CRSSD Festivals are the lifeblood of the San Diego dance music scene, and their spring edition marks the beginning of festival season for many Southern Californians.
Focusing on house, techno, and live electronic acts, CRSSD is known for bringing names from all over the world to the West Coast for the weekend event as well as numerous after-parties spread throughout the city.
This Spring, CRSSD Festival 2023 was no exception, pulling out all of the stops with headliners ODESZA, Polo & Pan, and Lane 8 while curating a community of 21+ ravers who know how to respect each other and the music.
We had an amazing time, as always, at this CRSSD event, but there are some issues we’ve noticed that consistently are present at their festivals.
Image credit Felicia Garcia
CRSSD is known for its older crowd that is respectful, calm, and simply there for the music. It’s a already 21+ event, and almost everyone we met was over 25, which was apparent in how people behaved.
There was plenty of room to dance and weave through the crowd during most sets and we heard a lot of people saying “excuse me.” We also didn’t see anyone too messed up or needing to be carried through the crowd.
But there was definitely some pushing during the headliners ODESZA and Polo & Pan. It got so incredibly packed and we could tell people began to get irritated. The 40-minute gap between Lane 8 and ODESZA also didn’t help as everyone camped out near the front and started to get impatient.
This pre-crowding is something ODESZA fans are known for. So much so that Portugal. The Man remarked upon it during their set at Coachella 2018.
It felt like an extra couple of hundred people had come just to see ODESZA at the main stage who weren’t the usual house and techno fans. They were rude and unwelcoming at times, simply trying to get to the front by any means necessary and nothing like the 21+ crowd we had experienced the rest of the night.

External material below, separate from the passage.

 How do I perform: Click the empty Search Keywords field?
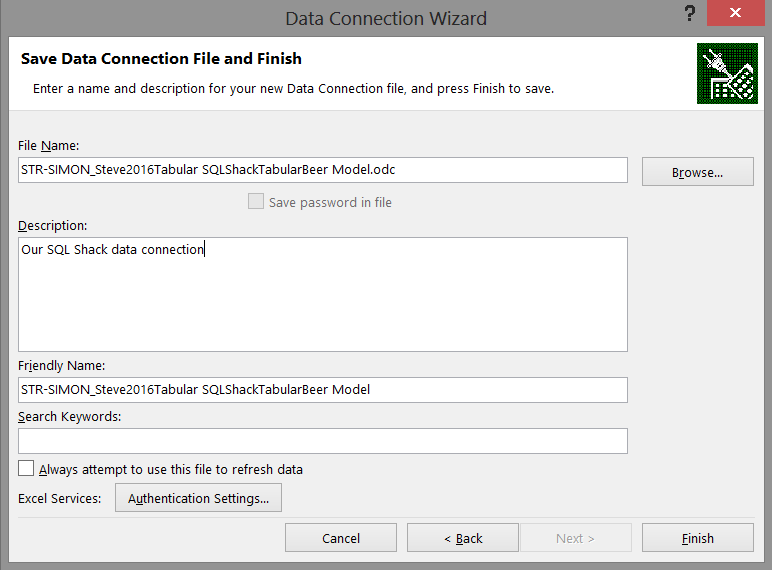click(322, 441)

For all who are reading this, waiting all day just for one artist disrupts the flow of the event on all levels, from the performers to the crowd. And you’re doing yourself a disservice by not taking the opportunity to discover new music.
CRSSD’s crowd is always a highlight of their festivals as it truly feels like a local community coming together to enjoy music, but during the mainstage and headliners, it seems some people let their excitement get the best of them.
There’s something so simple and clean about the production at Waterfront Park that we love. The Palms and City Steps, both have simple light structures that are bright and colorful. They don’t distract from the music but still manage to create the drama needed for the intense house and techno artists. The techno stage, City Steps, also had tons of strobes and lights that really emphasized the underground warehouse feel.
But the lasers and attention to detail during ODESZA were truly magical. It seems every effort was made to really give the headlining act a chance to highlight the stunning show they are known for. The screens were bright and colorful and when ODESZA brought out the drumline, it showcased how much work CRSSD put in to make sure everyone could hear their crisp beats.
But there seems to always be sound bleed every year between the City Steps and The Palms stages. Since The Palms faces the back of the City Steps headliner, both stages compete in sound at the end of the night and ravers at the rail at City Steps get tons of sound bleed. City Steps also was pretty quiet on the second day at random moments. This is something we have experience at previous CRSSD Festivals and one area of improvement we truly would like to see (or hear).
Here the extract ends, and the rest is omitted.